***** Source information

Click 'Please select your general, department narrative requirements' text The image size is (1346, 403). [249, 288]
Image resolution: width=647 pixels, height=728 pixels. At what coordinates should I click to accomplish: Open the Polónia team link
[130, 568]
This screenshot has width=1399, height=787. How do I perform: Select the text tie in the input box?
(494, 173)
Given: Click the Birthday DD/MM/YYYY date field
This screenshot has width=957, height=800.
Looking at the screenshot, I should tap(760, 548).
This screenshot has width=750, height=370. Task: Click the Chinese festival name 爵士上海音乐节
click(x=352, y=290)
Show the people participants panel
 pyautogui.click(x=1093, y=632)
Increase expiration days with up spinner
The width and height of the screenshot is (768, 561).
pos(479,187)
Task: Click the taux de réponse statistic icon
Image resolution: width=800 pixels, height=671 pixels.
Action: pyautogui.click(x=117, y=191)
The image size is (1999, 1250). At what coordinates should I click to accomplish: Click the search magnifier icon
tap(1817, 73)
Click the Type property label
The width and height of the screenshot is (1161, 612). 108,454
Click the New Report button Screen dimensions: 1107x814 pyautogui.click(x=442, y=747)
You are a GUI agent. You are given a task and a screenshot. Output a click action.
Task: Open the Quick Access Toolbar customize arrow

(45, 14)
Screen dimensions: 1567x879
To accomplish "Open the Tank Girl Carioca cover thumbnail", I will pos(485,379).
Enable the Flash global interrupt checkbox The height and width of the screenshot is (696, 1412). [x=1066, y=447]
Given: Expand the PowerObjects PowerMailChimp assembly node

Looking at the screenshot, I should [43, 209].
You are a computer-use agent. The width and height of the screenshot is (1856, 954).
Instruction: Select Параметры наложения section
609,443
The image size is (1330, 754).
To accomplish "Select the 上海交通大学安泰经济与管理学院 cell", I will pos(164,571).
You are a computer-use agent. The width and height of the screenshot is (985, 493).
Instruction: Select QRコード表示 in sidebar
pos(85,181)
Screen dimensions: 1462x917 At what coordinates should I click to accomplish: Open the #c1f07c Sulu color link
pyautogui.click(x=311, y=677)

**********

§ Work required
No lines before the one containing "The image size is (1330, 754)." belong in the answer; write out that line and each one after it exactly, through the end of the records.

§ Answer to this exercise
The image size is (1330, 754).
To accomplish "Select the 上海交通大学安泰经济与管理学院 cell", I will pos(164,571).
You are a computer-use agent. The width and height of the screenshot is (985, 493).
Instruction: Select QRコード表示 in sidebar
pos(85,181)
Screen dimensions: 1462x917 At what coordinates should I click to accomplish: Open the #c1f07c Sulu color link
pyautogui.click(x=311, y=677)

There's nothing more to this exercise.